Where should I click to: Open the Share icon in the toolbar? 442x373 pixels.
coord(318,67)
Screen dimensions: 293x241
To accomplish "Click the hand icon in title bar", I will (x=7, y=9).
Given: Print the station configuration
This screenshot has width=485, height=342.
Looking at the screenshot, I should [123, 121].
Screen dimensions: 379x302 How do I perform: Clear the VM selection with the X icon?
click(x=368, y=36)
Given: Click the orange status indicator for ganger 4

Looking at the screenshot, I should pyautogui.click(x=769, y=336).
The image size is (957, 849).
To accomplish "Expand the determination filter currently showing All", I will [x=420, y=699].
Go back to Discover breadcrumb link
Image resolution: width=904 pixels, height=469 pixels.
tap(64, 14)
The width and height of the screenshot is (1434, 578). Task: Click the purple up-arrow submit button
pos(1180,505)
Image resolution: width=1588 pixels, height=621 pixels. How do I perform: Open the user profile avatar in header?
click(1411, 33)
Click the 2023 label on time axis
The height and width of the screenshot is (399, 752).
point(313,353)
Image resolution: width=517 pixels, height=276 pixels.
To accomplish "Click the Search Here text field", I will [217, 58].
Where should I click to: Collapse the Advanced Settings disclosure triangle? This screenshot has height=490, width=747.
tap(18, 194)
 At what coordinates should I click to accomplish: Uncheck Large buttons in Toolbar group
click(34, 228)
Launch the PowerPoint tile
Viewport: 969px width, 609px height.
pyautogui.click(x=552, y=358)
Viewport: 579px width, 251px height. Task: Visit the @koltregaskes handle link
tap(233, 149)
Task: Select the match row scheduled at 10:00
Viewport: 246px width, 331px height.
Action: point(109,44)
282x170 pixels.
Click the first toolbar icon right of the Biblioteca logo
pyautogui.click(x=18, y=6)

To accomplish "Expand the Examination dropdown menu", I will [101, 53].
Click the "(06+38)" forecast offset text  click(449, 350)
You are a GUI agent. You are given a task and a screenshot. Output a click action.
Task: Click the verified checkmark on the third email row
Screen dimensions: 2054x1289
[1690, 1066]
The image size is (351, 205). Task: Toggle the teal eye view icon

--

Rewrite the rows above with every "icon" changed to "symbol" and nothing else altered.

### Exercise output
Where should I click to: Open the Share symbol in the toolbar? 442x373 pixels.
coord(318,67)
Screen dimensions: 293x241
To accomplish "Click the hand symbol in title bar", I will (x=7, y=9).
Given: Print the station configuration
This screenshot has width=485, height=342.
Looking at the screenshot, I should [123, 121].
Screen dimensions: 379x302 How do I perform: Clear the VM selection with the X symbol?
click(x=368, y=36)
Given: Click the orange status indicator for ganger 4

Looking at the screenshot, I should pyautogui.click(x=769, y=336).
The image size is (957, 849).
To accomplish "Expand the determination filter currently showing All", I will [x=420, y=699].
Go back to Discover breadcrumb link
Image resolution: width=904 pixels, height=469 pixels.
tap(64, 14)
The width and height of the screenshot is (1434, 578). Task: Click the purple up-arrow submit button
pos(1180,505)
Image resolution: width=1588 pixels, height=621 pixels. How do I perform: Open the user profile avatar in header?
click(1411, 33)
Click the 2023 label on time axis
The height and width of the screenshot is (399, 752).
point(313,353)
Image resolution: width=517 pixels, height=276 pixels.
To accomplish "Click the Search Here text field", I will [217, 58].
Where should I click to: Collapse the Advanced Settings disclosure triangle? This screenshot has height=490, width=747.
tap(18, 194)
 At what coordinates should I click to accomplish: Uncheck Large buttons in Toolbar group
click(34, 228)
Launch the PowerPoint tile
Viewport: 969px width, 609px height.
pyautogui.click(x=552, y=358)
Viewport: 579px width, 251px height. Task: Visit the @koltregaskes handle link
tap(233, 149)
Task: Select the match row scheduled at 10:00
Viewport: 246px width, 331px height.
Action: point(109,44)
282x170 pixels.
Click the first toolbar symbol right of the Biblioteca logo
pyautogui.click(x=18, y=6)

To accomplish "Expand the Examination dropdown menu", I will [101, 53].
Click the "(06+38)" forecast offset text  click(449, 350)
You are a GUI agent. You are given a task and a screenshot. Output a click action.
Task: Click the verified checkmark on the third email row
Screen dimensions: 2054x1289
[1690, 1066]
The image size is (351, 205). Task: Toggle the teal eye view symbol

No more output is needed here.